Physical characteristics
- Dimensions: 8.14 km (derived) 10.130±0.081 10.739±0.042 km
- Synodic rotation period: 3.7490±0.0002 h 3.956±0.001 h
- Geometric albedo: 0.1856±0.0479 0.21 (assumed) 0.230±0.035
- Spectral type: S
- Absolute magnitude (H): 12.3 · 12.31±0.16 (R) · 12.54±0.22 · 12.76

= 4149 Harrison =

Main-belt asteroid

4149 Harrison, provisional designation , is a stony Eunomian asteroid from the middle region of the asteroid belt, approximately 10 kilometers in diameter. The asteroid was discovered on 9 March 1984, by American astronomer Brian Skiff at Lowell's Anderson Mesa Station in Flagstaff, Arizona, and named after musician George Harrison.

== Orbit and classification ==

Harrison is a member of the Eunomia family, a large group of S-type asteroids and the most prominent family in the intermediate main-belt. It orbits the Sun in the central main-belt at a distance of 2.3–3.0 AU once every 4 years and 4 months (1,590 days). Its orbit has an eccentricity of 0.12 and an inclination of 13° with respect to the ecliptic. A first precovery was taken at Palomar Observatory in 1977, extending the body's observation arc by 7 years prior to its discovery.

== Physical characteristics ==

=== Rotation period ===

A rotational lightcurve of Harrison was obtained from photometric observations by Czech astronomer Petr Pravec at Ondřejov Observatory in May 2015. It gave a well-defined rotation period of 3.7490±0.0002 hours with a brightness variation of 0.42 in magnitude (U=3). During the following month, photometric observations at three Italian observatories gave a second lightcurve with a period of 3.956±0.001 hours and an amplitude of 0.37 in magnitude (U=2+).

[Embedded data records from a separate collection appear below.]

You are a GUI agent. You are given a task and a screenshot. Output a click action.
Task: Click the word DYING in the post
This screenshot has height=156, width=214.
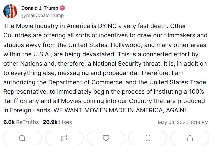107,26
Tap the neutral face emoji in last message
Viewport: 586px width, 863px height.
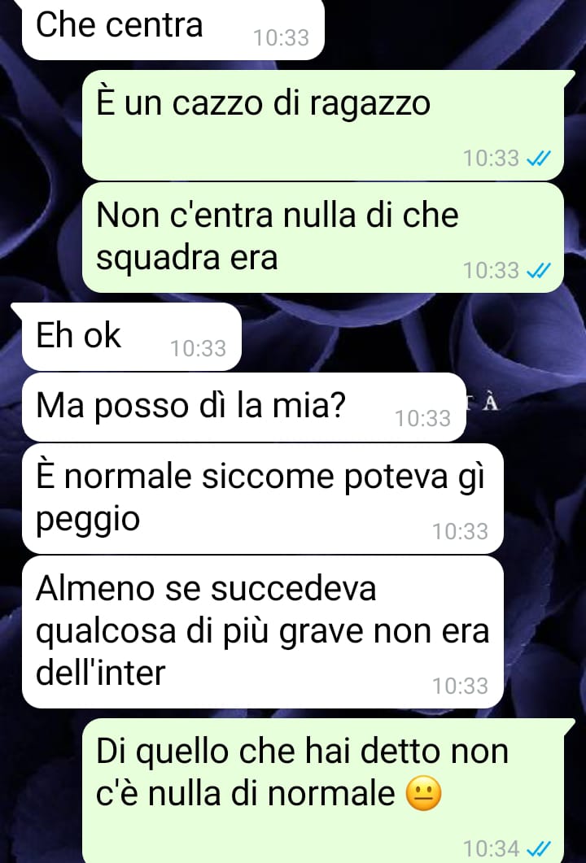click(423, 795)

=== Diameter and albedo ===

According to the survey carried out by the NEOWISE mission of NASA's Wide-field Infrared Survey Explorer, Harrison measures 10.1 and 10.7 kilometers in diameter and its surface has an albedo of 0.19 and 0.23, respectively, while the Collaborative Asteroid Lightcurve Link assumes an albedo of 0.21 – derived from 15 Eunomia, the family's largest member and namesake – and calculates a diameter of 8.1 kilometers with an absolute magnitude of 12.76.

== Naming ==

This minor planet was named in honor of guitarist, singer and songwriter, George Harrison (1943–2001), who was the lead guitarist of the English rock band The Beatles, after which the main-belt asteroid 8749 Beatles is named. The minor planets 4147 Lennon, 4148 McCartney and 4150 Starr honor the other three members of the band. The official naming citation was published by the Minor Planet Center on 10 April 1990 (M.P.C. 16248).